2. Environmental preparation
- Windows user::
- Ensure that your system is Windows 10 or above (required on the server side), with at least 4GB of RAM (64-bit systems).
- If you want to record in MP3 format, you need to install FFmpeg and configure environment variables.
- MacOS Users::
- mounting
protobuf
(running)brew install protobuf
). - The client needs to start with the
sudo
permission to run, the default shortcut is Right Shift.
- mounting
- Linux users::
- mounting
xclip
(running)sudo apt-get install xclip
) to support clipboard functionality.
- mounting
3. Running the software
- server-side: Unzip and double-click
start_server.exe
(Windows) or runcore_server.py
(requires Python 3.8-3.10 and dependencies). The model is loaded after startup (takes up about 2GB of memory and 50 seconds). - client (computing): double-click
start_client.exe
(Windows) or runcore_client.py
(MacOS/Linux required)sudo
). It listens to the default microphone and shortcuts when launched.
Main Functions
speech-to-text input
- Starting the client: After running the client, the software listens to the CapsLock key by default (Right Shift for MacOS).
- recording operation::
- Press and hold the CapsLock key to start recording (recordings less than 0.3 seconds are ignored).
- After releasing the key, the software automatically converts speech to text and inputs it to the current cursor position.
- Adjustment of settings::
- exist
config.py
Modify the shortcut keys in the file (shortcut
), whether to paste the output (paste
) and other parameters. - To restore the CapsLock state, set the
restore_key
set up asTrue
The
- exist
audio-video transcription with subtitles
- Prepare the document: Ensure that the client is running and the server is working properly.
- Drag and drop files: Drag audio and video files (e.g.
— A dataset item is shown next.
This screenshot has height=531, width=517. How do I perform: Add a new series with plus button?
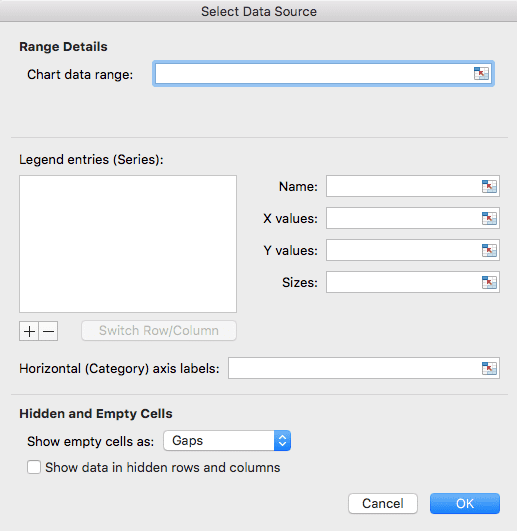[29, 331]
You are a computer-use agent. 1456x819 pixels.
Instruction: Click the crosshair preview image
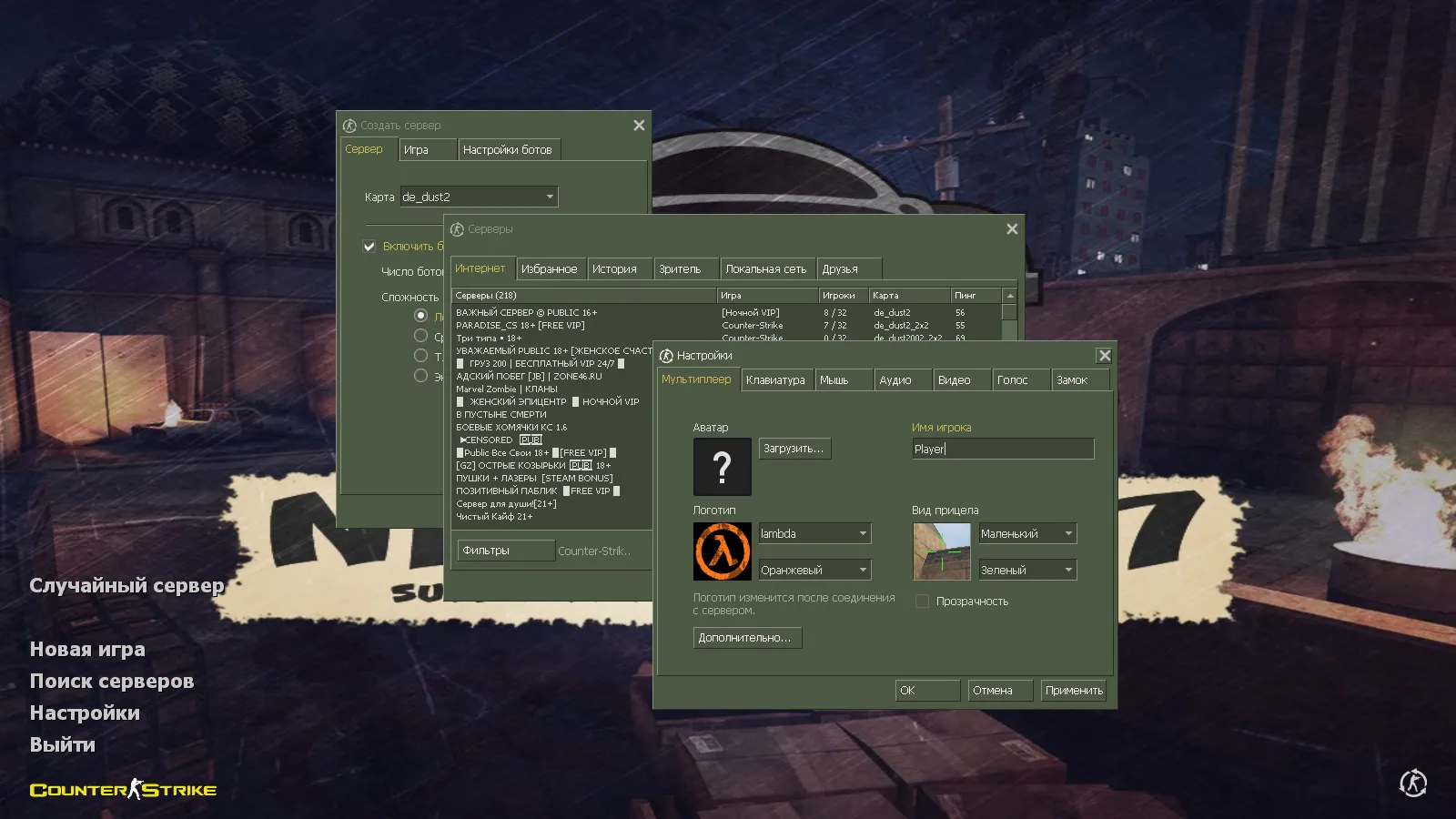pyautogui.click(x=941, y=551)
MP4, WAV) to the
start_client.exe
Up. - Generate Subtitles: The software automatically recognizes the audio content and generates an SRT file, which is saved in the same directory.
- caveat: If the file is large, it is recommended to check the memory and hard disk space beforehand, the recognition time is related to the file length.
hot word replacement
- Edit hotword file: In the software directory, find the
hot-zh.txt
(in Chinese),hot-en.txt
(English),hot-rule.txt
(customized rules). - Add Hotword::
- One Chinese hot word per line (e.g. "artificial intelligence"), based on pinyin substitution.
- English hot words, one per line (e.g. "AI"), based on spelling substitution.
- Custom rules are separated by an equal sign (e.g. "milliampere hour = mAh").
- Mode of entry into force: No reboot is required, and the client dynamically loads hot words to improve terminology recognition.
Diary Functions
- Enabling Diary: Enabled by default, the results of each recording are saved to the
年份/月份/日期.md
Documentation. - Recording preservation: Audio files are automatically deposited
年份/月份/assets
folder that supports WAV or MP3 format. - Keyword Diary::
- compiler
keywords.txt
Add a keyword (e.g., "meeting") to each line. - When the voice begins with a keyword, the result is saved separately as a
年份/月份/关键词-日期.md
The
- compiler
- Clear redundancies: Run the included Python script to remove audio files not referenced by Markdown.
Operation flow demonstration
- Scenario 1: Quickly Entering Notes
Open client -> press and hold CapsLock -> say "meeting this afternoon to discuss project progress" -> release key -> text is automatically typed into document -> save as diary file. - Scenario 2: Video to Subtitle
Prepare MP4 file -> Drag to client -> Wait for processing (progress is shown in terminal) -> Check generated SRT file -> Import to video editing software for use.
caveat
- If the server is not started, the client will show a connection error, you need to make sure that the server is running on the
127.0.0.1:6016
(default address). - MacOS users will need to allow microphone privileges, and will be able to access the microphone from the terminal as a
sudo
Run the client. - Too many hot words may increase the latency of 3ms/ 10,000 entries, so it is recommended to streamline the commonly used words.